Page 101 of Indigo Sky

"But you look like someone my daughter would like," he said dryly, his eyes narrowing a bit as if he just remembered he was judging me. "My Kate, she likes guys who look like you."

My gaze jumped to Kate, whose cheeks turned a brighter shade of pink.

"Your daughter's into disheveled-looking pirates?" I asked, lifting one side of my mouth in a half smile before bringing my gaze back to her father's. "Gonna be hard to leave here without getting her number, Howard."

Angela hummed a discreet chuckle as she glanced between Kate and me before opening the bottle of juice and putting a straw inside.

"Here you go," she said, and he took the bottle in a shaking hand.

A chuckle rumbled through him as he drank, and when he was finished, he looked back at me. "Well, before I can do that, I have to be sure you're not a villain.

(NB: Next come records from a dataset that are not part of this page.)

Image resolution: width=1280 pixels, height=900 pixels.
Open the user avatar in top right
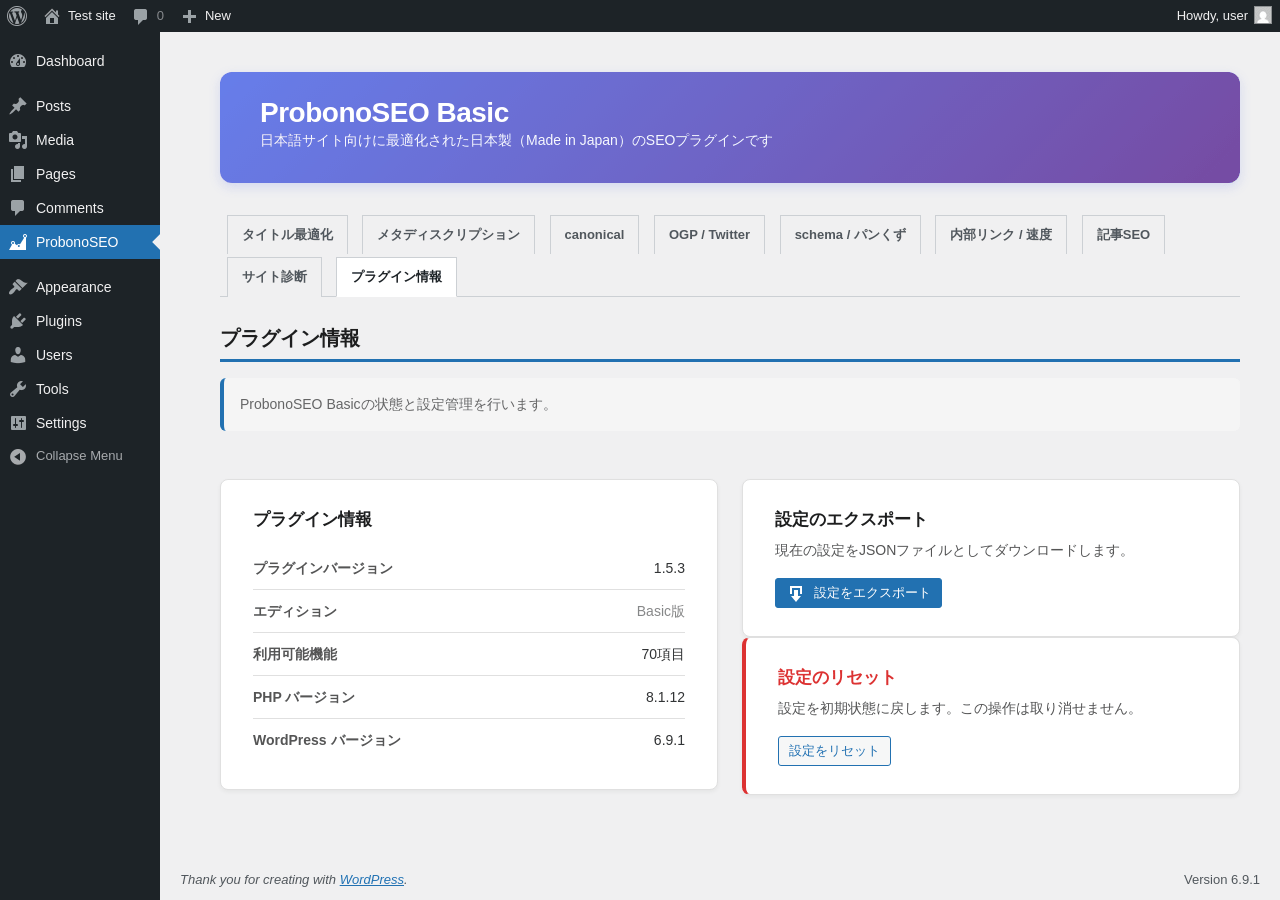[x=1263, y=15]
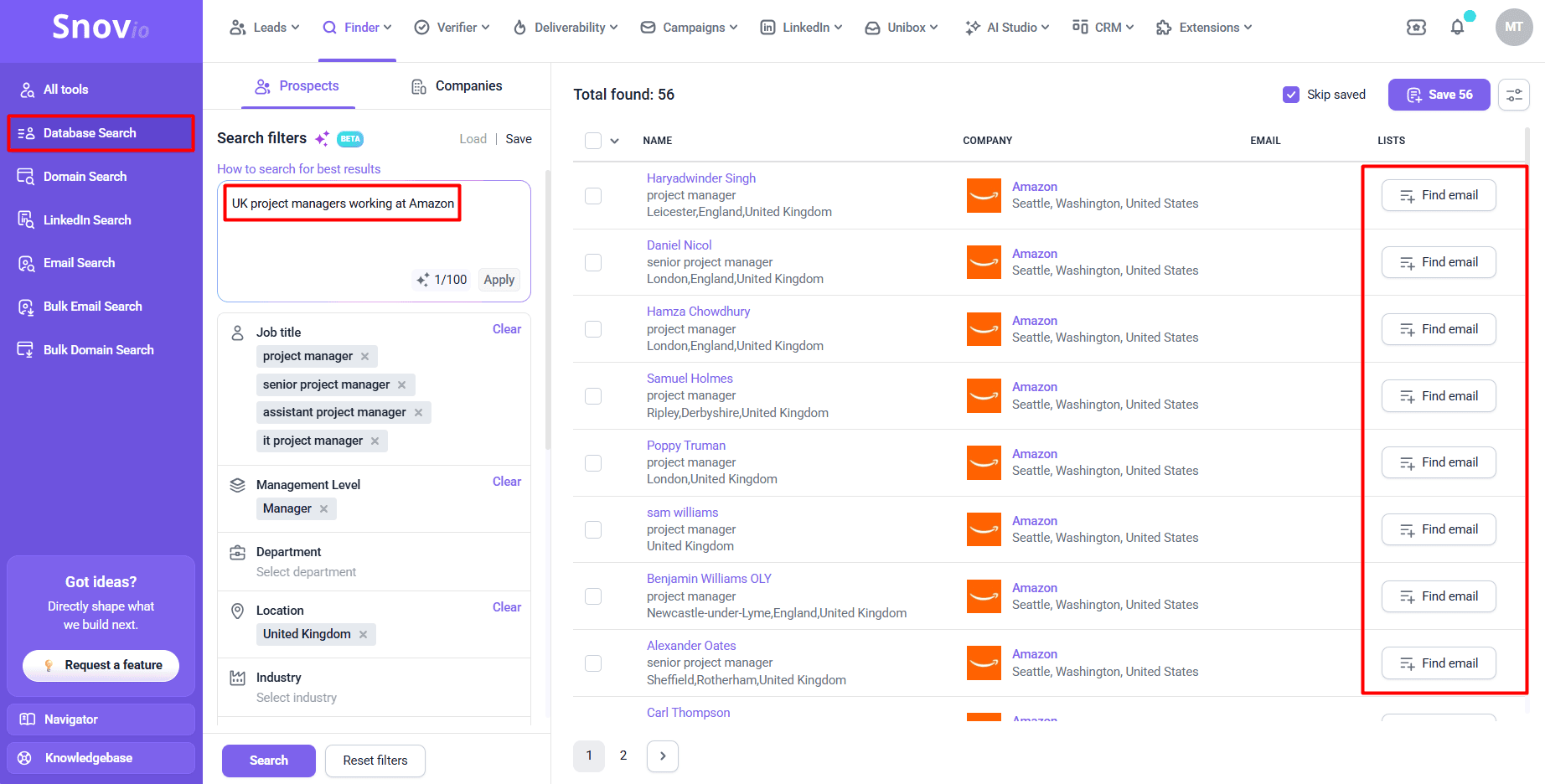Screen dimensions: 1545x784
Task: Click the AI sparkle icon next to 1/100
Action: (423, 280)
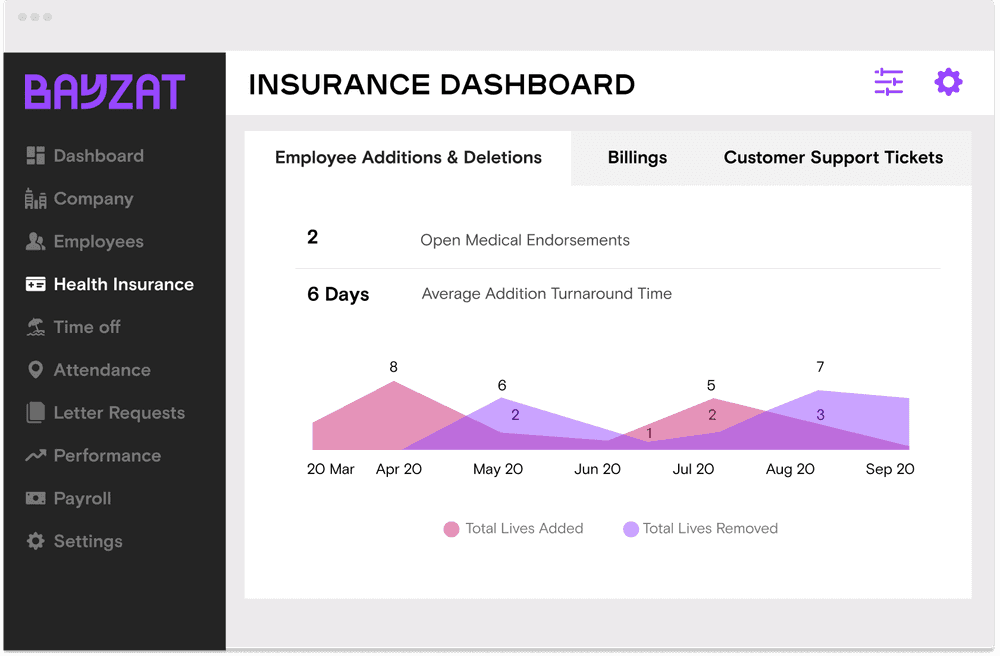The height and width of the screenshot is (656, 1000).
Task: Toggle the Total Lives Removed legend
Action: coord(700,528)
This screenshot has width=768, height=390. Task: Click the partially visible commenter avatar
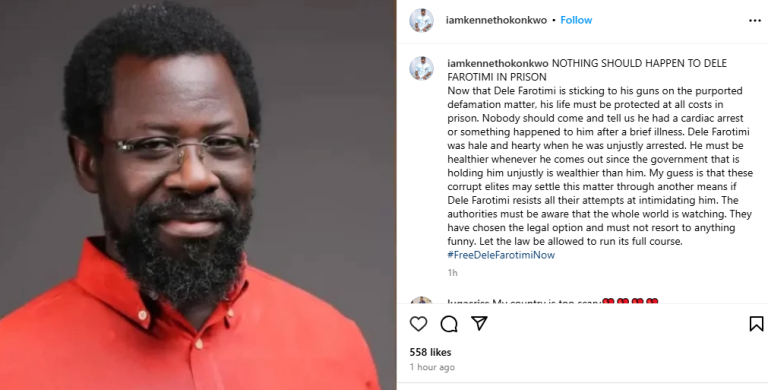tap(421, 300)
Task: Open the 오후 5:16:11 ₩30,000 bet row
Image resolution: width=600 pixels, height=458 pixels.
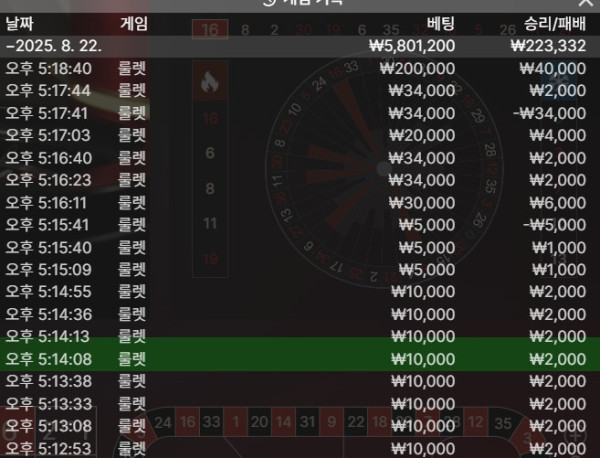Action: point(300,203)
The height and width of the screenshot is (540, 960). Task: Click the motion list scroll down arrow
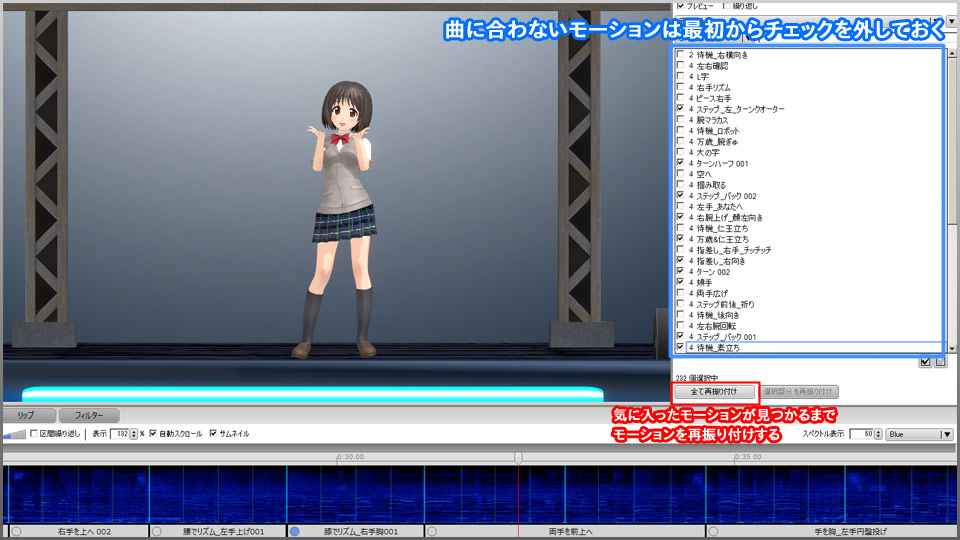[952, 347]
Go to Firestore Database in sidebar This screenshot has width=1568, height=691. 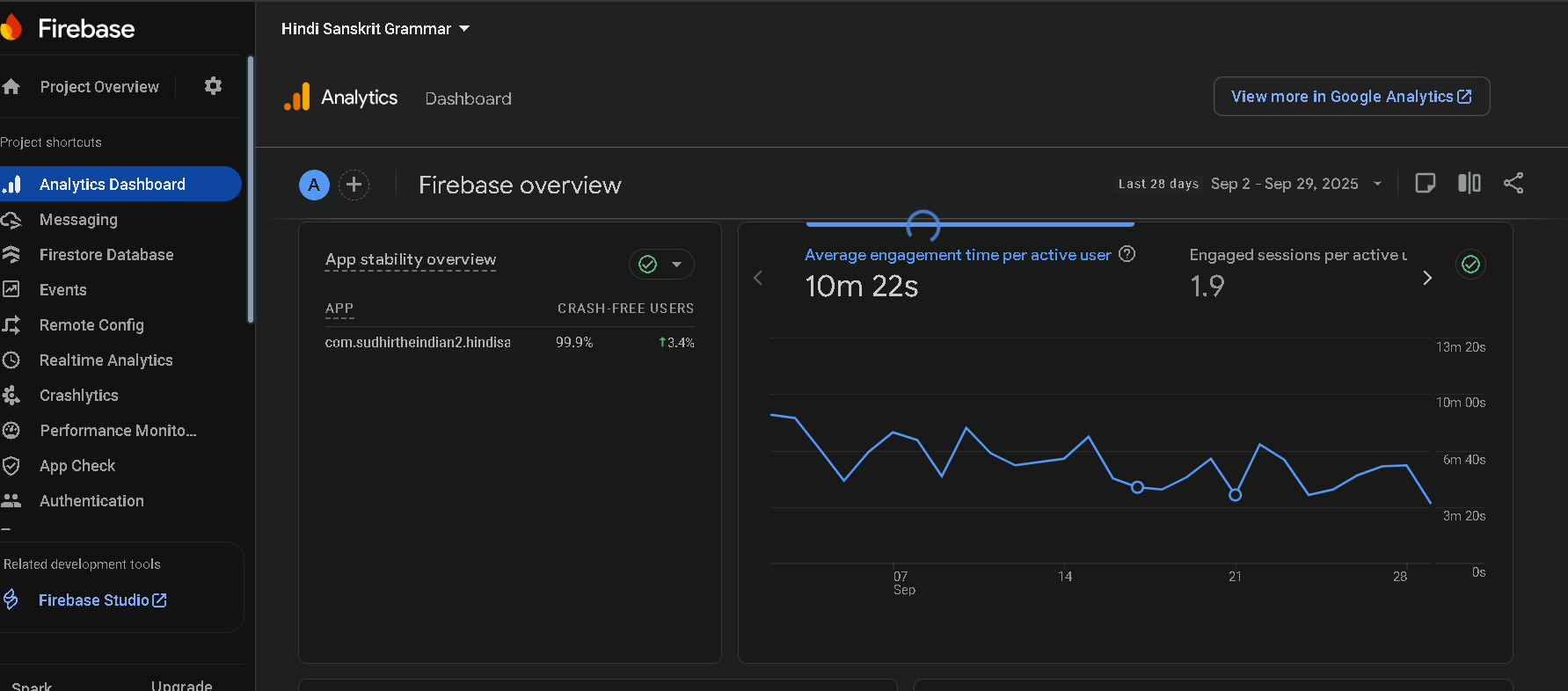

Like Captain Hook."

"But Captain Hook was just a Lost Boy who happened to grow up," I pointed out, clasping my hands in my lap.

Howard hummed a contemplative noise and stroked Sheba's striped head. "I don't think I've ever thought of it that way, but … is he any less of a villain though?"

"No," I conceded with a shrug, "I guess not."

"So, are you?"

I raised my good eyebrow and asked, "Am I a villain?"

His lack of response was response enough, and I replied, "For the right reasons, I think I could be. But in the case of your daughter …" I tilted my head, dropped my gaze to Kate's, and said, "I can't imagine being anything but a hero."

***

Howard, I realized, grew tired easily, and after about ten minutes of banter and friendly assessment, he was ready for a nap. Angela beckoned him to follow her to another part of the house, and he groaned with a roll of his eyes.

"That woman treats me like a child," he muttered to Kate, his hand squeezing hers. "Are you coming with me, Patty? I miss you."

I hadn't yet figured out who Patty was to Howard, but Kate seemed to take it in stride, even as her smile faltered at the insinuation that her father wanted to take her to bed. My heart was full with an unknown ache for her now that I’d seen the way her father was. Here, but not as the man she needed him to be.

She shook her head and squeezed his hand back. "I have some errands to run. But you get some sleep, okay? I'll be here when you wake up."

"Will he be here?" he asked, his eyes bouncing toward me.

"We'll see."

He grunted a sound I couldn't decipher. But then he said, "Give him Kate's number before he goes back to the Jolly Roger. I’ve decided I like him."

She swallowed once and sniffled before nodding. "Okay, I’ll do that," she croaked, her voice hoarse.

"Doesn't he have that look she'd like?" he asked as he stood on unsteady legs.

Sheba ran off ahead of him, as if she knew where she was needed next.

"Yeah, he does," Kate agreed as she led him toward the hallway.

But before she could disappear from view, she glanced over her shoulder and smiled. I was certain that the whole damn world lit up from that smile alone. Then, she entered the hall adjacent to the living room, and I sat down to wait for her return.

In her absence, without the distraction of her father’s company, the paranoia rushed back in. I could envision myself from years ago, edging up stairs that had looked just like those, but … no, it wasn’t those though, were they? Places like this, they were built to be carbon copies of each other, and it was fucking with my weary head.

“Hey.”

I turned from my view of the staircase to see Kate coming into the living room. She was wearing an uncertain smile, like she didn’t know whether she should laugh or cry or both.

“He falls asleep ridiculously fast,” she said, rubbing her hands over the sweatpants she’d worn last night. “It’s, um … all the medications he’s on, you know. I don’t know that they really do anything, but his doctor says they do, so …”

I stood up, took her shoulders in my hands, and pressed a kiss to her forehead. She deflated a bit beneath my touch, unwinding.